Tre giorni fa hai reso pubbliche le violenze che hai subito. Come stai?
«Sono sollevata, è stato liberatorio. E anche molto intenso: sono tornata a rivivere quei fatti molto intensamente. Avevo pronto il post già da tempo, ma prima di riuscire a pubblicarlo ho dovuto fare un lungo, profondo respiro».

Quali sono state le reazioni?
«Ho ricevuto un'incredibile quantità di messaggi su Instagram e tramite Whatsapp. Si sono fatte avanti centinaia di persone: congratulandosi, ringraziandomi o raccontando le loro esperienze. Sono positivamente sorpresa».

Ci sono stati anche commenti negativi?
«Sì, e me lo aspettavo. Alcuni non riescono a capire perché non ho denunciato gli autori, perché non faccio nomi e cognomi. Chi non l'ha vissuto sulla sua pelle, non può capire».

Vuoi spiegare, quindi, perché non hai sporto denuncia?
«Perché non servirebbe a niente. Ho visto come è andata a molte altre donne, che hanno cercato invano di mettere i molestatori davanti alle loro responsabilità. È molto coraggioso. Ma ad anni di distanza dal crimine non si può fare praticamente nulla».

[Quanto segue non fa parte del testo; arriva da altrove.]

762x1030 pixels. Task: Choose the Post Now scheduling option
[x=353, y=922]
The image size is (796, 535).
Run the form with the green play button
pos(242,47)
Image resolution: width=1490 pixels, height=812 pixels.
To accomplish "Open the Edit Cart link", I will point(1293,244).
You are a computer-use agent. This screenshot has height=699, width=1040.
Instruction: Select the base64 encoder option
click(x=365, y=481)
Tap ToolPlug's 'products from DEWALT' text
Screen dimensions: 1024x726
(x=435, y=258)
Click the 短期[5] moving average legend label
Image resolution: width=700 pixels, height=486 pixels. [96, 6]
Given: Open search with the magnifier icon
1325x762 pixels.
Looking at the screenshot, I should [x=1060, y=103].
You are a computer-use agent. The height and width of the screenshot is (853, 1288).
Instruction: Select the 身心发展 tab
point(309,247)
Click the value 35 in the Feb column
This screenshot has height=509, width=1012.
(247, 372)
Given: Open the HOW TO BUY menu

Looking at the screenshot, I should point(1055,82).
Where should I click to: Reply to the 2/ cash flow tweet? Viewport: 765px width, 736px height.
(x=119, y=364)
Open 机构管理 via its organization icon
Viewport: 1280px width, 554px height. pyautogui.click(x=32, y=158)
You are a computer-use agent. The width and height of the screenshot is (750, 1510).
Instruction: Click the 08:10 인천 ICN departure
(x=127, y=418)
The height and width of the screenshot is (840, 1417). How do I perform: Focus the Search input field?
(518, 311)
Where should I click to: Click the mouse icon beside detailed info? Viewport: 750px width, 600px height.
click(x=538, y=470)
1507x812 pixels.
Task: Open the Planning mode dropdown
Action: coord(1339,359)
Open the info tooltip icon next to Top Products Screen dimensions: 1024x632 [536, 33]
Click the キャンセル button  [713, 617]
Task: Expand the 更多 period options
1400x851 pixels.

Pensi che avresti dovuto reagire immediatamente?
«Sì. Vorrei avere avuto il coraggio. Mi vergognavo troppo. Erano anni diversi: non c'era ancora stato il movimento MeToo. Il problema degli abusi sessuali nel settore dello spettacolo è venuto a galla solo da due anni a questa parte».

E i responsabili?
«So che entrambi sono stati puniti, perché non ero l'unico caso. Questo mi dà soddisfazione. Ora voglio alzare la voce con il mio libro e i miei social media per raggiungere e aiutare altre persone nella mia stessa situazione».

Come andarono le cose?
«La prima volta è successo in una discoteca di Zurigo. Avevo 15 anni. All'improvviso un ragazzo mi trascinò in disparte all'esterno. È successo tutto molto rapidamente. Nemmeno io ricordo più tutto, ho rimosso gran parte dell'accaduto». 

Lo conoscevi?
«No. Ma nel secondo episodio sì. Avevo 18 anni ed ero stata invitata a una cena in un ristorante, con altri modelli e persone del mondo della moda. Uno degli invitati mi ha spinto contro un muro e mi ha soffocato così forte che sono quasi svenuta».

È successo tutto nel ristorante?
«Sì, è successo in pubblico. Alcune persone si trovavano a poca distanza, ma nessuno è intervenuto. Sembrava un film. Sono rimasta scioccata, sono scappata e una volta a casa mi sono chiusa nella doccia per ore. Il senso di colpa mi ha tormentata a lungo. Avevo una gonna troppo corta? Ero troppo carina?»

Come hai reagito?
«Mi sono allontanata. Sono andata a lavorare in Giappone, per alcuni mesi. Ho rimosso. E ho sofferto per anni di forti attacchi di panico. Soprattutto prima di prendere un aereo, mi accadeva spesso. Ho perso diversi voli per questo motivo».

Non hai detto niente a nessuno?
«Ne ho parlato per la prima volta con il mio ragazzo, diverso tempo dopo. Avevo 21 anni. Poi con mia mamma e mia sorella. Avevo molta paura di parlarne a mio padre. Ma tutti hanno reagito bene, mostrando grande comprensione. Vorrei averglielo detto prima». 

Lo consigli anche a chi abbia vissuto la stessa esperienza?
«Assolutamente! Bisogna parlarne, anche se è estremamente difficile. Più ne parli, più puoi elaborare. E non vergognarti di andare in terapia. Anche questo mi ha aiutato molto. Anche per quanto riguarda gli attacchi di panico».

Oggi riesci a convivere con questo peso?
«Abbastanza. Ma ci sono situazioni in cui la paura mi torna. Ad esempio, di recente ero al parco con il mio cane, era tarda sera, e un uomo mi correva dietro. Mi sono spaventata molto. Il panico riaffiora anche in circostanze ristrette, ad esempio l'anno scorso mi è capitato a una festa di compleanno».

Riuscirai mai a metterci una pietra sopra?
«So che queste esperienze me le porterò dietro per tutta la vita. Ma mi rendono più forte, e non voglio più tacere».